- [Task brief]
Copy the following entries out again, word for word and line for line.

- [Entries shown]
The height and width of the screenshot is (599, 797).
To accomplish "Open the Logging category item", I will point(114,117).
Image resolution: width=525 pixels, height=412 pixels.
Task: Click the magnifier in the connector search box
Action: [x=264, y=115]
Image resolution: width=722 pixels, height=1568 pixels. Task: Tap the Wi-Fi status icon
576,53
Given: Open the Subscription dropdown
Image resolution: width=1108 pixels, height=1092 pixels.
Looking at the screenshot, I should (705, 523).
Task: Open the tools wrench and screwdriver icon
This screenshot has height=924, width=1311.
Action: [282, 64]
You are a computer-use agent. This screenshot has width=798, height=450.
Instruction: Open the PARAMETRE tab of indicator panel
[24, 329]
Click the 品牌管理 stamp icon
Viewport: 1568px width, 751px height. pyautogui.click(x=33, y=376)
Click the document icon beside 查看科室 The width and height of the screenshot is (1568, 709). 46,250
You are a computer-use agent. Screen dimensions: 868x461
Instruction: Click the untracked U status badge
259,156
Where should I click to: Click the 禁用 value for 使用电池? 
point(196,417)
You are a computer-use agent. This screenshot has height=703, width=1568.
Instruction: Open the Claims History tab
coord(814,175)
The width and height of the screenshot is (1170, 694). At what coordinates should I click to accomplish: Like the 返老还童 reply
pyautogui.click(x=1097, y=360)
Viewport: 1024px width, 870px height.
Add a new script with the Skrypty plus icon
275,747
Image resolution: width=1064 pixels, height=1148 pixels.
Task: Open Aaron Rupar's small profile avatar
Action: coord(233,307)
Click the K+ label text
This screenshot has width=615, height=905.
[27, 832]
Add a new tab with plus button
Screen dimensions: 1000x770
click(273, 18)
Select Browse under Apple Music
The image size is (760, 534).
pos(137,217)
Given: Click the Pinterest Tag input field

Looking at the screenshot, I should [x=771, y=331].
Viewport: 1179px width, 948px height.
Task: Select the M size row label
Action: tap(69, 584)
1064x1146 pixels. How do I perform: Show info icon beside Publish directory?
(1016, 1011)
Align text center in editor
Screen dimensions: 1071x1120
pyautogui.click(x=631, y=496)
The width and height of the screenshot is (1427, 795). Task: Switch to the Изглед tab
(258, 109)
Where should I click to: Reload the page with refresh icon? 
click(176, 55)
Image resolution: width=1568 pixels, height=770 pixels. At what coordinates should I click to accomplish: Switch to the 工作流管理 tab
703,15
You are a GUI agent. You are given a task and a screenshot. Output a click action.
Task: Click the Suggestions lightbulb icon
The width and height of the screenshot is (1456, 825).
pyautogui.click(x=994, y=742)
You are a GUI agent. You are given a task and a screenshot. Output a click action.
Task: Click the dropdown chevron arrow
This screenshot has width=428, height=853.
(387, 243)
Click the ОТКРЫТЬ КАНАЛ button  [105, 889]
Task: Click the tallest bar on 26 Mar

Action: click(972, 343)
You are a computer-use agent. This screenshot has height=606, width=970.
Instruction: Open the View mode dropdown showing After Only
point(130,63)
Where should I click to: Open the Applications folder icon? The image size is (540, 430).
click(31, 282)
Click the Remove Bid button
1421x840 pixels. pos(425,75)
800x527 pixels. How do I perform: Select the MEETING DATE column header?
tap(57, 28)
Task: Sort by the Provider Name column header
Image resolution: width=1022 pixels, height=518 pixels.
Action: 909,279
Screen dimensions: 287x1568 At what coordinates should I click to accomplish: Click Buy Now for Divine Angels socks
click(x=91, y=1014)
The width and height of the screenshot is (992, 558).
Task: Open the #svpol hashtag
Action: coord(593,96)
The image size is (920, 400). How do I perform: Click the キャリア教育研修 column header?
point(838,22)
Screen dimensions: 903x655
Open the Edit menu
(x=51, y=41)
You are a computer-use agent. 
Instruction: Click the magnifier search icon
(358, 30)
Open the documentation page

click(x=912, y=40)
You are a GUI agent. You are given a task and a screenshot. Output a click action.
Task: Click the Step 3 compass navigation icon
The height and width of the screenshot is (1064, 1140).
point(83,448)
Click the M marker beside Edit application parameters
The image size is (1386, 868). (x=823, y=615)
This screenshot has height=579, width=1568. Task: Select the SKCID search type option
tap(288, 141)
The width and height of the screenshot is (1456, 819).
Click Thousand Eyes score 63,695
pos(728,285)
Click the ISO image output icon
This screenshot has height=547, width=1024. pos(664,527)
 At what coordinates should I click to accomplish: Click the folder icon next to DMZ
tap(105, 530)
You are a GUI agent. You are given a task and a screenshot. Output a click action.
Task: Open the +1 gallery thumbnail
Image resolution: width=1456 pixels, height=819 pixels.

- [Reply to the exercise]
The height and width of the screenshot is (599, 797).
To accomplish "Open the Logging category item", I will point(114,117).
Image resolution: width=525 pixels, height=412 pixels.
Task: Click the magnifier in the connector search box
Action: [x=264, y=115]
Image resolution: width=722 pixels, height=1568 pixels. Task: Tap the Wi-Fi status icon
576,53
Given: Open the Subscription dropdown
Image resolution: width=1108 pixels, height=1092 pixels.
Looking at the screenshot, I should (705, 523).
Task: Open the tools wrench and screwdriver icon
This screenshot has height=924, width=1311.
Action: [282, 64]
You are a computer-use agent. This screenshot has width=798, height=450.
Instruction: Open the PARAMETRE tab of indicator panel
[24, 329]
Click the 品牌管理 stamp icon
Viewport: 1568px width, 751px height. pyautogui.click(x=33, y=376)
Click the document icon beside 查看科室 The width and height of the screenshot is (1568, 709). 46,250
You are a computer-use agent. Screen dimensions: 868x461
Instruction: Click the untracked U status badge
259,156
Where should I click to: Click the 禁用 value for 使用电池? 
point(196,417)
You are a computer-use agent. This screenshot has height=703, width=1568.
Instruction: Open the Claims History tab
coord(814,175)
The width and height of the screenshot is (1170, 694). At what coordinates should I click to accomplish: Like the 返老还童 reply
pyautogui.click(x=1097, y=360)
Viewport: 1024px width, 870px height.
Add a new script with the Skrypty plus icon
275,747
Image resolution: width=1064 pixels, height=1148 pixels.
Task: Open Aaron Rupar's small profile avatar
Action: coord(233,307)
Click the K+ label text
This screenshot has width=615, height=905.
[27, 832]
Add a new tab with plus button
Screen dimensions: 1000x770
click(273, 18)
Select Browse under Apple Music
The image size is (760, 534).
pos(137,217)
Given: Click the Pinterest Tag input field

Looking at the screenshot, I should [x=771, y=331].
Viewport: 1179px width, 948px height.
Task: Select the M size row label
Action: tap(69, 584)
1064x1146 pixels. How do I perform: Show info icon beside Publish directory?
(1016, 1011)
Align text center in editor
Screen dimensions: 1071x1120
pyautogui.click(x=631, y=496)
The width and height of the screenshot is (1427, 795). Task: Switch to the Изглед tab
(258, 109)
Where should I click to: Reload the page with refresh icon? 
click(176, 55)
Image resolution: width=1568 pixels, height=770 pixels. At what coordinates should I click to accomplish: Switch to the 工作流管理 tab
703,15
You are a GUI agent. You are given a task and a screenshot. Output a click action.
Task: Click the Suggestions lightbulb icon
The width and height of the screenshot is (1456, 825).
pyautogui.click(x=994, y=742)
You are a GUI agent. You are given a task and a screenshot. Output a click action.
Task: Click the dropdown chevron arrow
This screenshot has width=428, height=853.
(387, 243)
Click the ОТКРЫТЬ КАНАЛ button  [105, 889]
Task: Click the tallest bar on 26 Mar

Action: click(972, 343)
You are a computer-use agent. This screenshot has height=606, width=970.
Instruction: Open the View mode dropdown showing After Only
point(130,63)
Where should I click to: Open the Applications folder icon? The image size is (540, 430).
click(31, 282)
Click the Remove Bid button
1421x840 pixels. pos(425,75)
800x527 pixels. How do I perform: Select the MEETING DATE column header?
tap(57, 28)
Task: Sort by the Provider Name column header
Image resolution: width=1022 pixels, height=518 pixels.
Action: 909,279
Screen dimensions: 287x1568 At what coordinates should I click to accomplish: Click Buy Now for Divine Angels socks
click(x=91, y=1014)
The width and height of the screenshot is (992, 558).
Task: Open the #svpol hashtag
Action: coord(593,96)
The image size is (920, 400). How do I perform: Click the キャリア教育研修 column header?
point(838,22)
Screen dimensions: 903x655
Open the Edit menu
(x=51, y=41)
You are a computer-use agent. 
Instruction: Click the magnifier search icon
(358, 30)
Open the documentation page

click(x=912, y=40)
You are a GUI agent. You are given a task and a screenshot. Output a click action.
Task: Click the Step 3 compass navigation icon
The height and width of the screenshot is (1064, 1140).
point(83,448)
Click the M marker beside Edit application parameters
The image size is (1386, 868). (x=823, y=615)
This screenshot has height=579, width=1568. Task: Select the SKCID search type option
tap(288, 141)
The width and height of the screenshot is (1456, 819).
Click Thousand Eyes score 63,695
pos(728,285)
Click the ISO image output icon
This screenshot has height=547, width=1024. pos(664,527)
 At what coordinates should I click to accomplish: Click the folder icon next to DMZ
tap(105, 530)
You are a GUI agent. You are given a task and a screenshot. Output a click action.
Task: Open the +1 gallery thumbnail
Image resolution: width=1456 pixels, height=819 pixels.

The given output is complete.